Reporter : Poppy Setiawan
JAKARTA, Mattanews.co– Komisi Pemberantasan Korupsi (KPK) melakukan penangkapan terhadap Ketua DPRD Muara Enim, Ar dan mantan Kepada Dinas Pekerjaan Umum dan Perumahan Raktat (PUPR) Kabupaten Muara Enim, Ram. Hal tersebut merupakan pengembangan dari kasus suap proyek di Kabupaten Muara Enim yang dilakukan oleh Bupatinya Ahmad Yani.
“Penangkapan dua tersangka hasil pengembangan penyidikan kasus korupsi Kabupaten Muara Enim atas nama tersangka RS, dan AHB, tadi pagi, Minggu 26 april 2020 jam 07.00 WIB, dan 08.30 WIB di rumah tersangka di Palembang,” kata Ketua KPK Firli Bahuri di Jakarta, Minggu (26/04/2020) malam.
Penangkapan ini dilakukan usai penyidik memperoleh bukti yang cukup. Penangkapan kedua tersangka sudah berdasarkan hukum yang berlaku.
“Kita komitmen untuk melakukan pemberantasan sampai tuntas. Kita terus selesaikan perkara-perkara korupsi walau kita menghadapi bahaya Corona (covid-19). Tapi pemberantasan tidak boleh berhenti baik dengan cara pencegahan maupun penindakan,” ujar Firli.

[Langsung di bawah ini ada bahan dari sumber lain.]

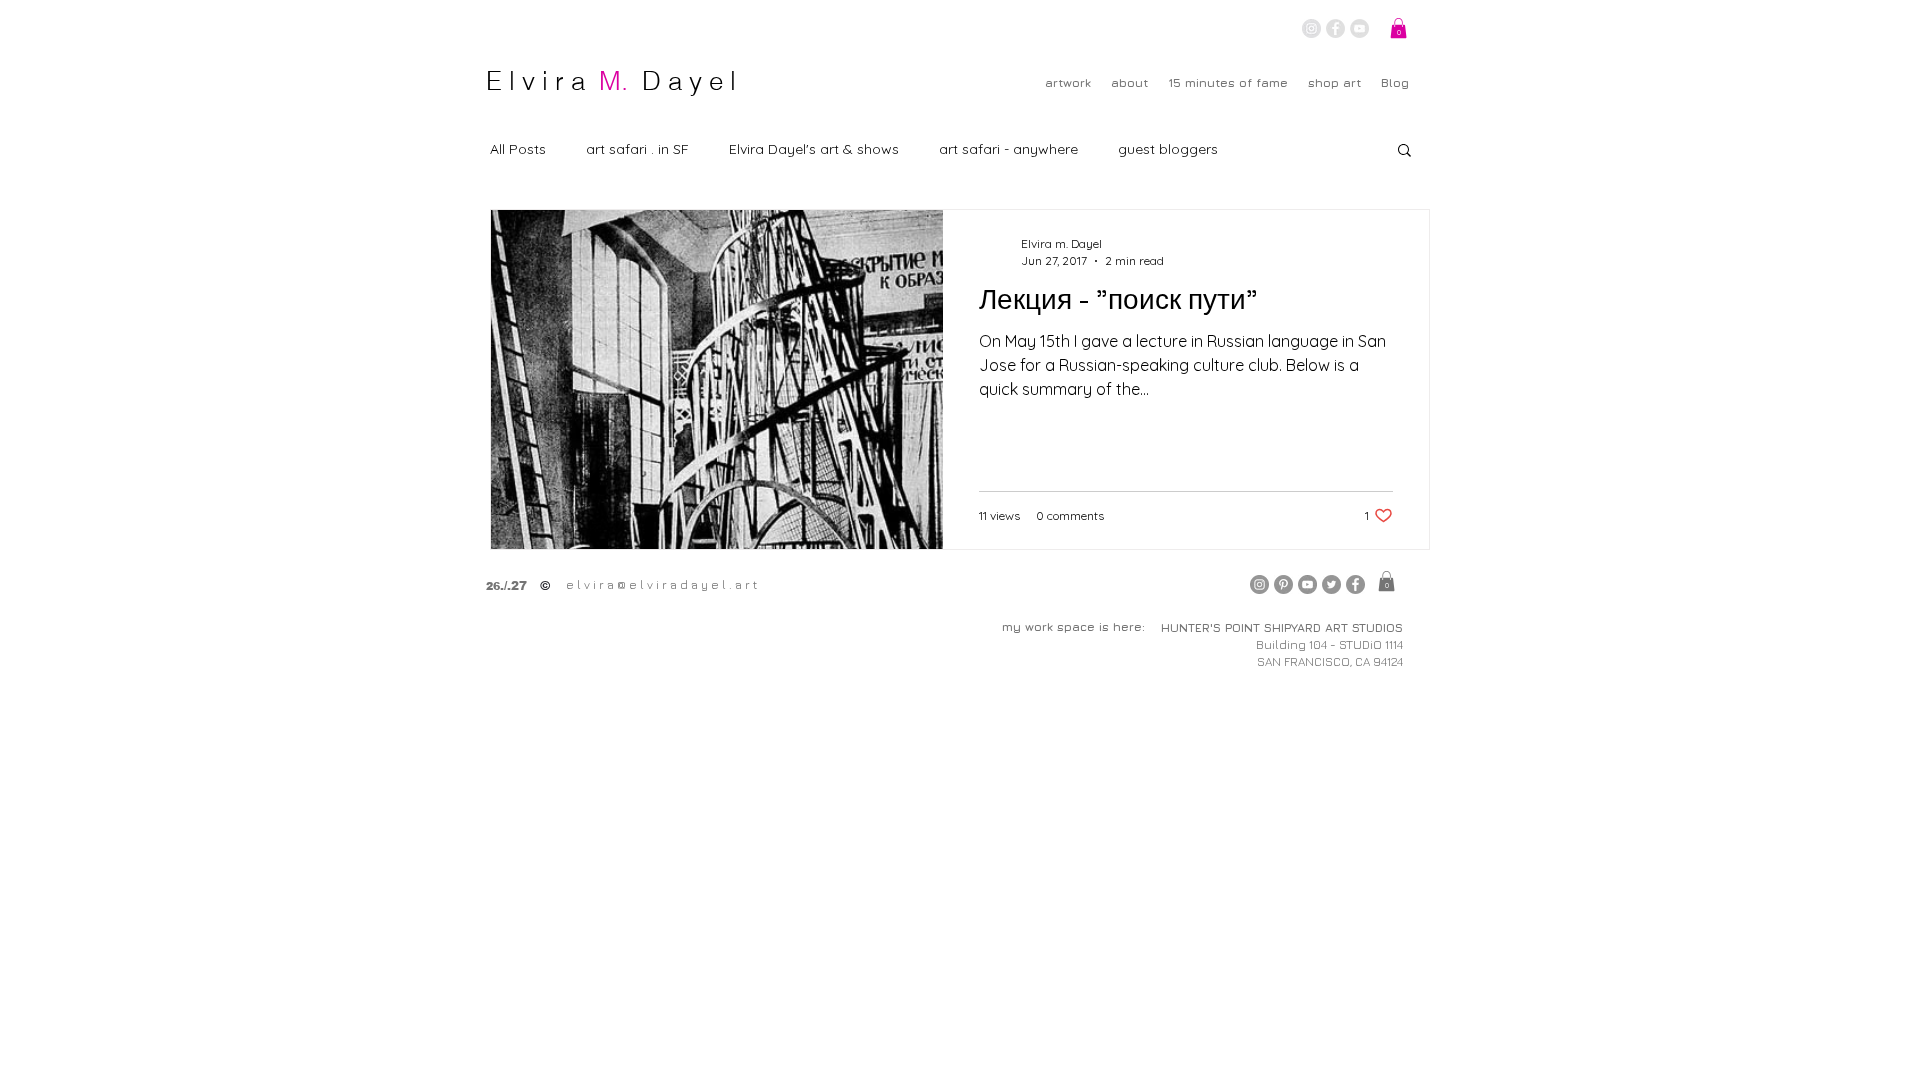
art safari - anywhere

Firli menuturkan penangkapan dilakukan pada Minggu (26/04/2020) pagi. Namun, dirinya tak menjelaskan lebih lanjut mengenai latar belakang identitas dua tersangka yang ditangkap.
“Tadi pagi Minggu tanggal 26 April 2020 pukul 07.00 WIB dan 08.30 WIB di rumah tersangka di Palembang,” tutur pria yang juga pernah menjadi Kapolda Sumatera Selatan tersebut.
“Hasil penyidikan diperoleh bukti yang cukup sehingga KPK melakukan penangkapan terhadap kedua tersangka tersebut,” sambungnya.
Dalam perkara ini, Ahmad Yani dituntut tujuh tahun penjara atas kasus dugaan suap proyek senilai Rp130 miliar pada sidang virtual yang diselenggarakan online oleh Pengadilan Tipikor Palembang, Sumatera Selatan, Selasa (21/04/2020).
Selain tuntutan pidana penjara, Yani pun dituntut denda Rp300 juta subsider enam bulan penjara dan wajib mengembalikan kerugian negara senilai Rp3,1 miliar. Jaksa Penuntut Umum Komisi Pemberantasan Korupsi (KPK) pun menuntut agar hak politik Yani dicabut.
“Terdakwa telah menyalahgunakan wewenang yang ada sebagai kepala daerah. Jadi hak politik yang dicabut adalah wewenang untuk dipilih atau maju kembali. Sedangkan untuk memilih tetap bisa,” ujar JPU KPK Roy Riyadi.